▶ _The records_
####################
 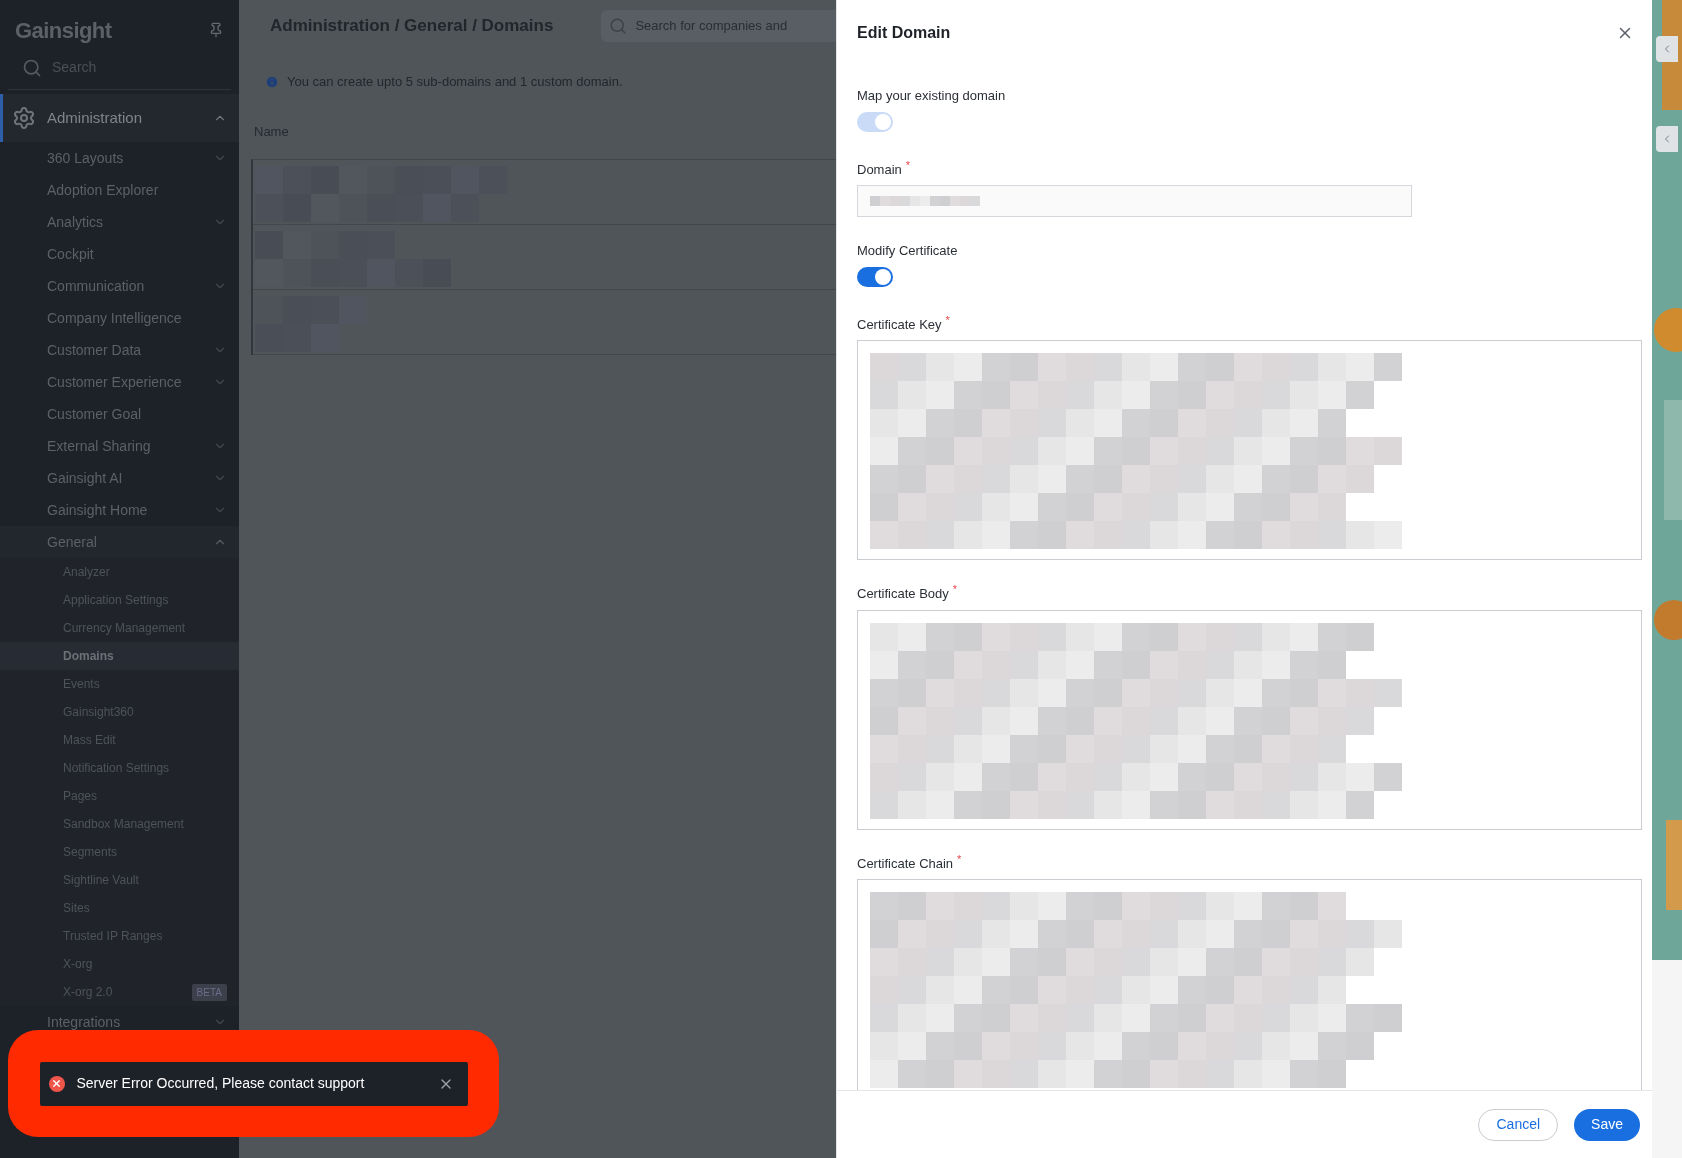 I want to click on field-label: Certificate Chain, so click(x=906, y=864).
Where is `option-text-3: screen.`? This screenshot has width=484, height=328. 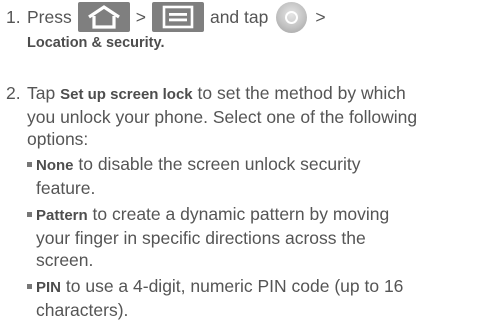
####################
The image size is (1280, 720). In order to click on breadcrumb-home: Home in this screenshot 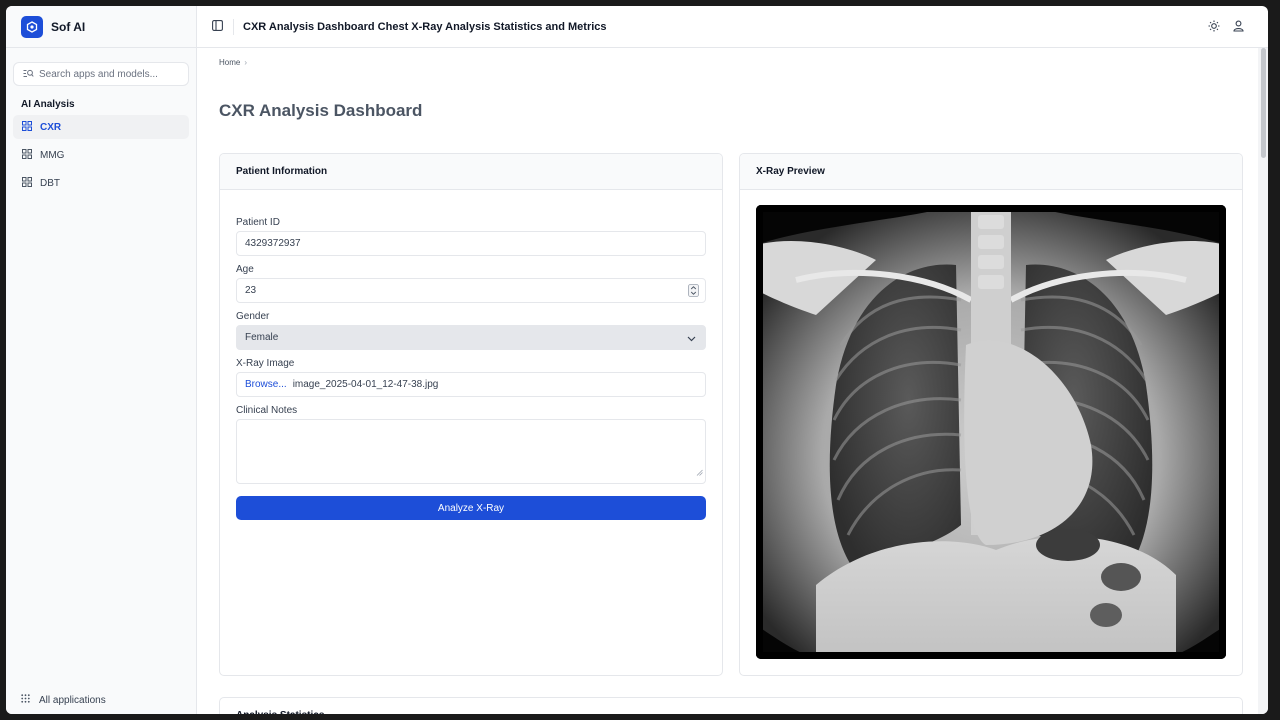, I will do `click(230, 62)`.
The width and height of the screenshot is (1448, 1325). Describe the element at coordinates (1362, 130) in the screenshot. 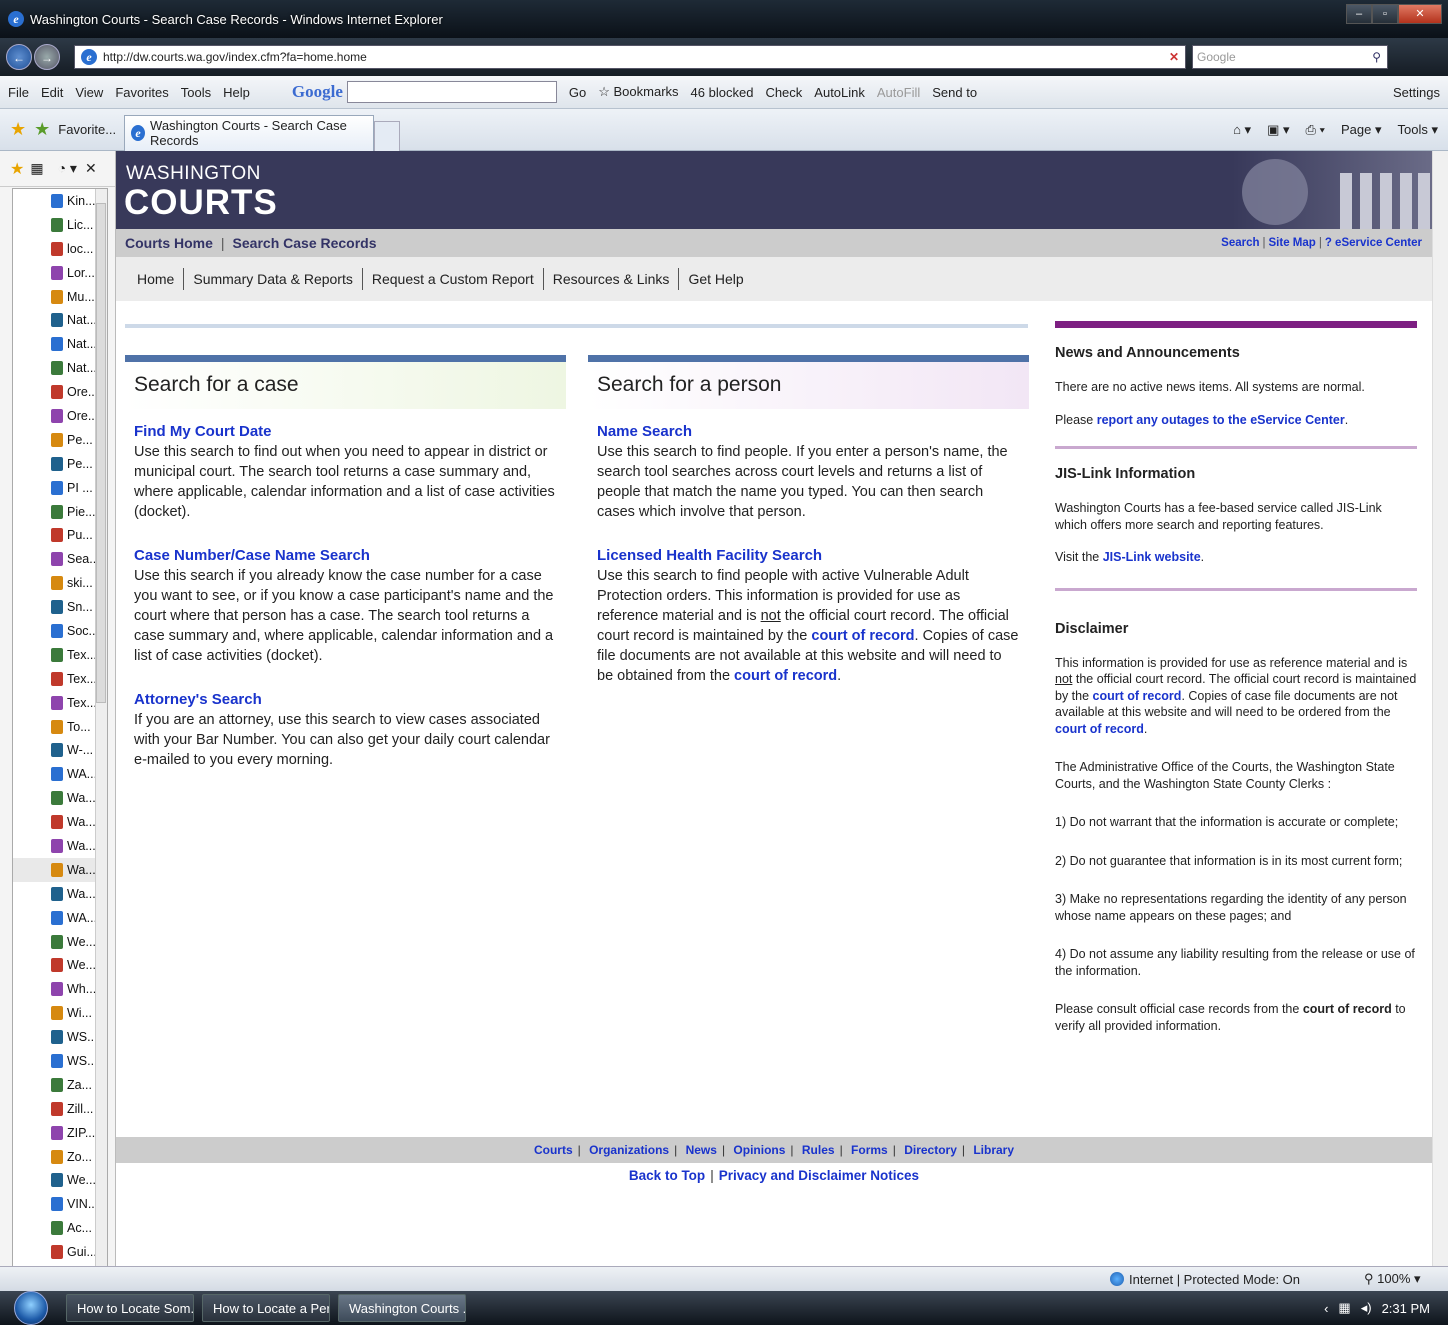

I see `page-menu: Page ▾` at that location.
####################
▶ _Exercise requirements_
Reproduce everything from the line containing "I want to click" down to the line containing "has width=484, height=328.", with both of those lines included. Leave the pictures out.

▶ _Task output_
  I want to click on field-label: Certificate Chain, so click(x=906, y=864).
Where is `option-text-3: screen.`? This screenshot has width=484, height=328. 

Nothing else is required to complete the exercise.